Discuss the objectives and significance of the National Supercomputing Mission (NSM) in India. Highlight the challenges faced in its implementation and suggest measures to overcome them. (250 words)

Guidelines to Answer

• Introduction:
  • Briefly introduce the National Supercomputing Mission (NSM), mentioning its launch year and primary aim.
• Objectives:
  • Outline the main objectives of the NSM, such as enhancing computational capabilities, fostering self-reliance in supercomputing technology, and supporting research and development.
• Significance:
  • Discuss the importance of the NSM in advancing scientific research, improving weather forecasting, and driving innovation.
  • Highlight its role in developing a skilled workforce and promoting self-reliance in critical technologies.
• Challenges:
  • Identify key challenges such as underutilized funds, procurement delays, skill shortages, limited private sector participation, technological dependency, power supply issues, cooling challenges, and cybersecurity risks.

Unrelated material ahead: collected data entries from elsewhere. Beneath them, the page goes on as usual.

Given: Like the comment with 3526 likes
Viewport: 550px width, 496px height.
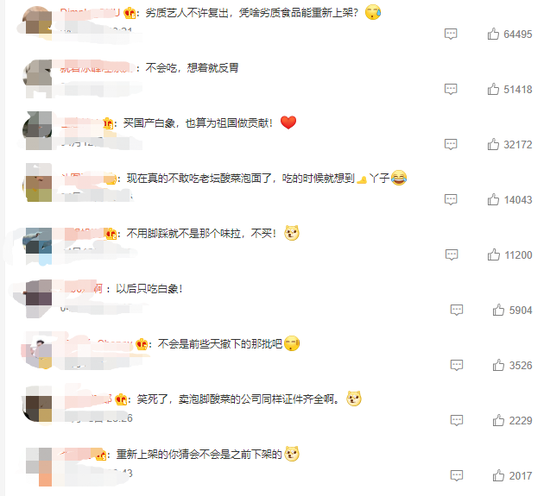Looking at the screenshot, I should pos(498,365).
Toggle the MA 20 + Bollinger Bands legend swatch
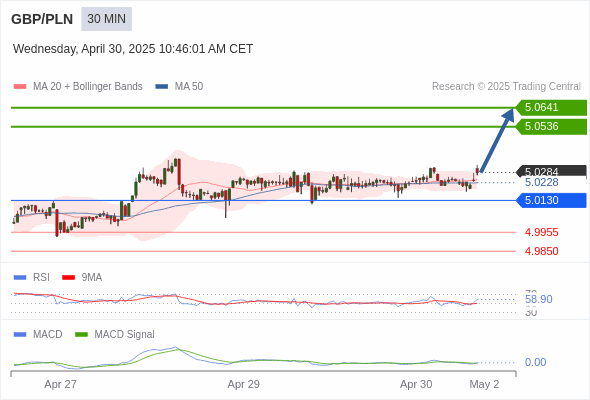 pos(20,87)
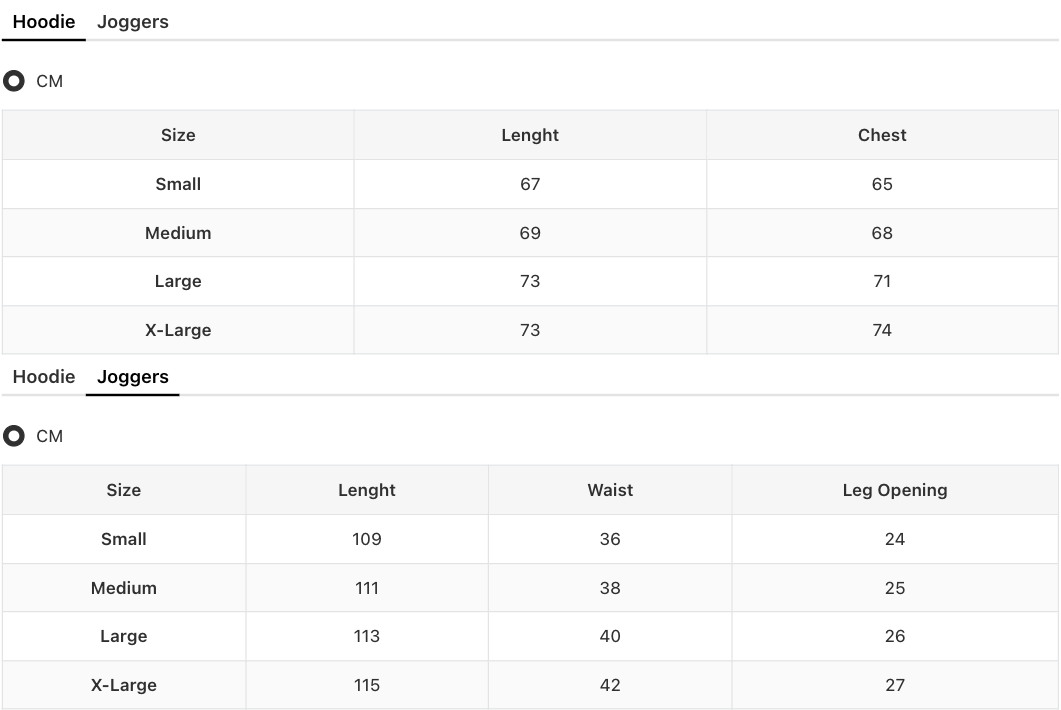Click the Waist column header

pos(610,490)
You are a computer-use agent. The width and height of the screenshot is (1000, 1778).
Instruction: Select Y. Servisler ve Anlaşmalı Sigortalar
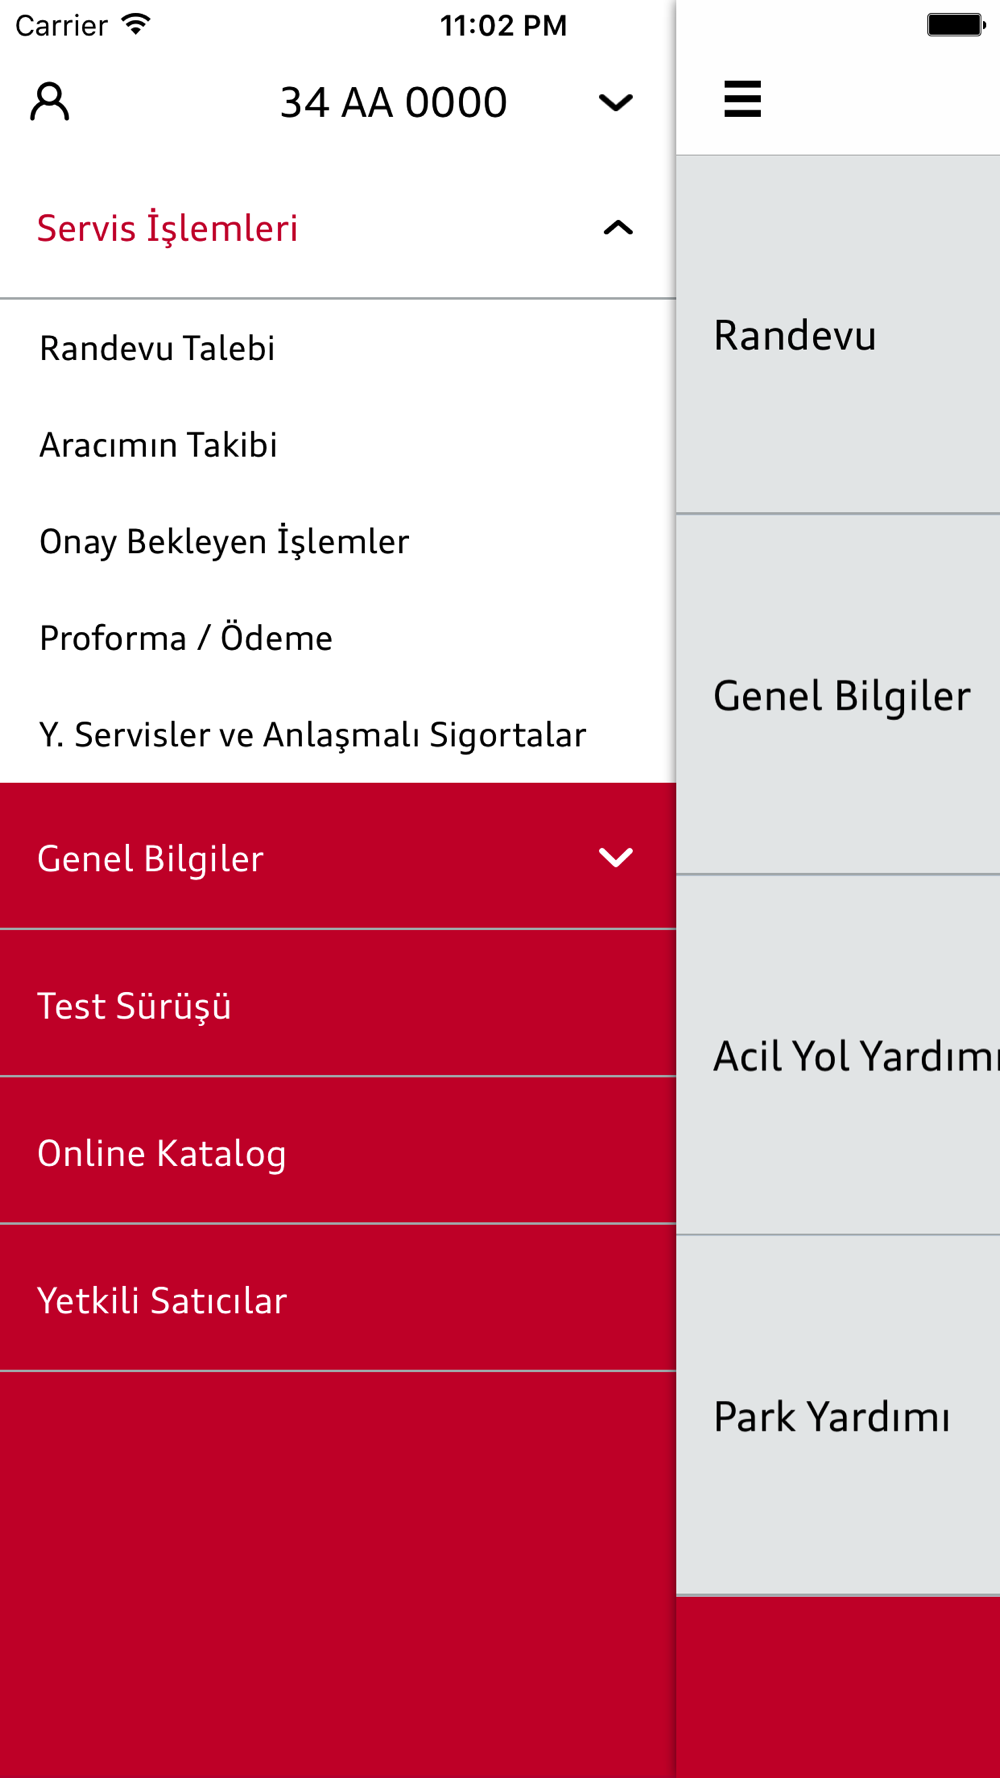pos(312,735)
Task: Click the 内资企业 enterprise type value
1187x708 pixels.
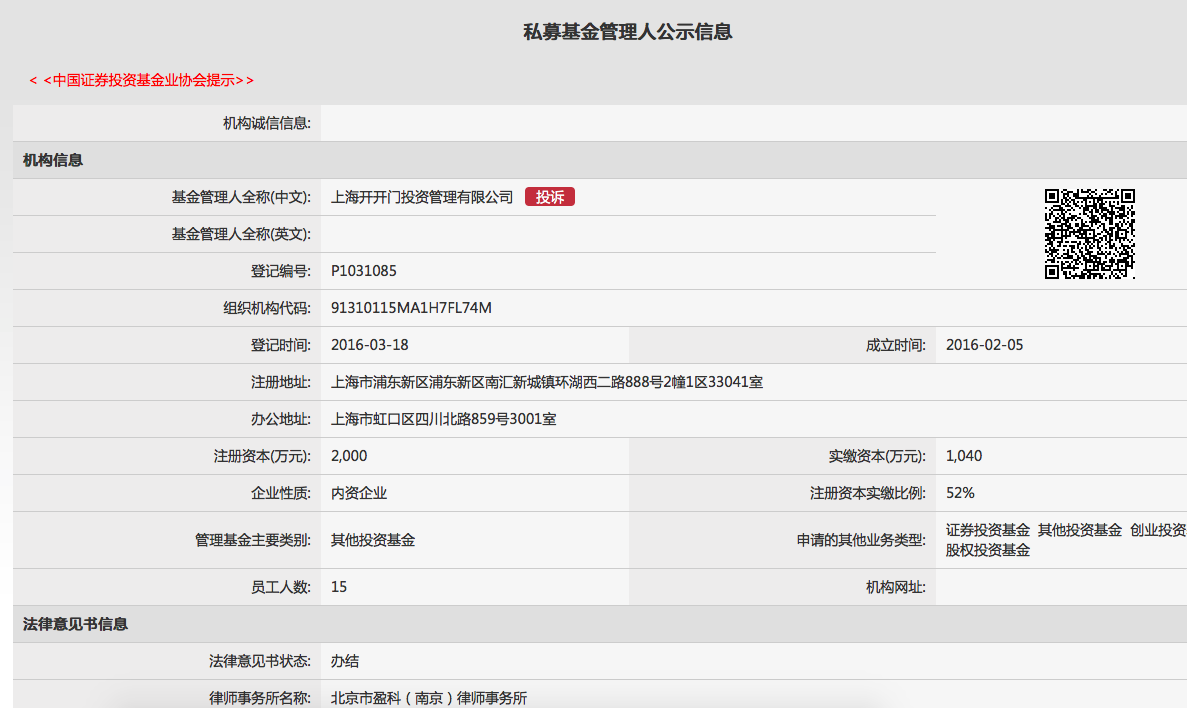Action: (x=359, y=493)
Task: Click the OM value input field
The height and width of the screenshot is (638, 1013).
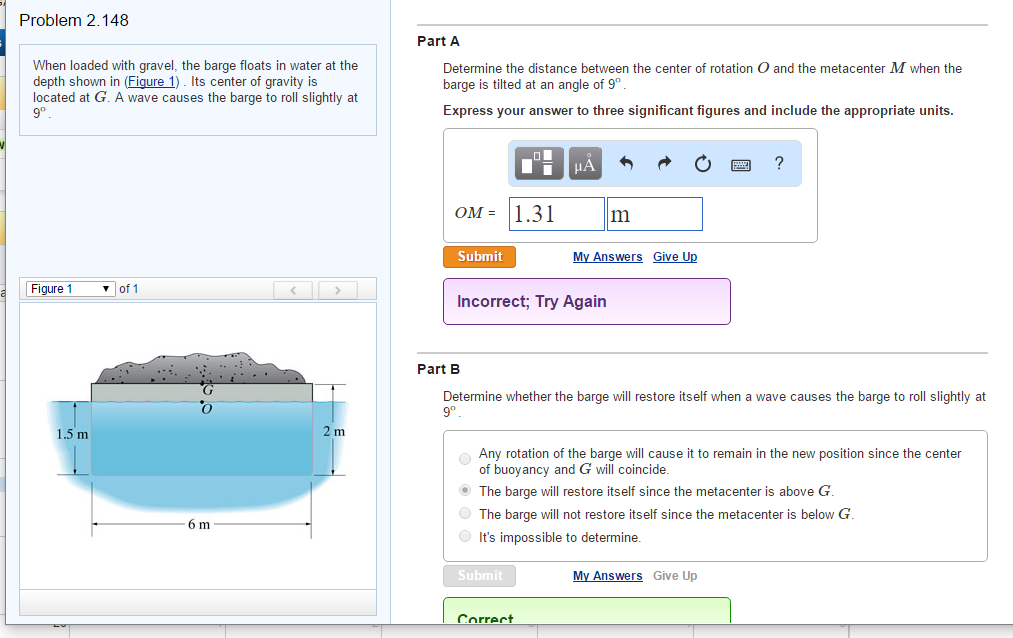Action: coord(557,214)
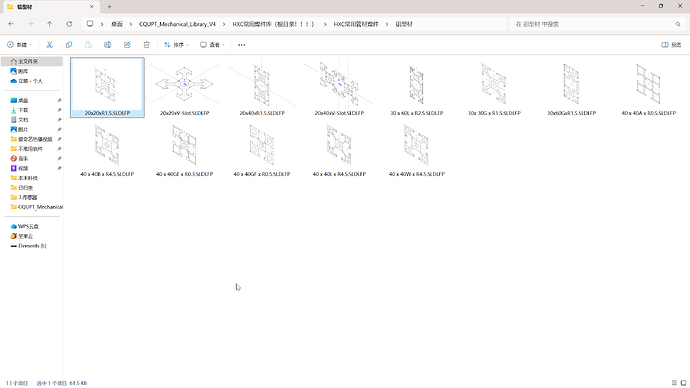Add a new tab with the plus button

[x=110, y=7]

• Measures to Overcome Challenges:
  • Suggest measures like encouraging private sector investment through public-private partnerships, conducting talent development programs in collaboration with international organizations, and strengthening cybersecurity.
  • Emphasize the need for efficient fund utilization, streamlined procurement processes, and enhanced training programs.
• Conclusion:
  • Summarize the potential impact of successfully implementing the NSM on India’s scientific and economic landscape.
  • Reinforce the importance of addressing the challenges to position India as a global leader in supercomputing.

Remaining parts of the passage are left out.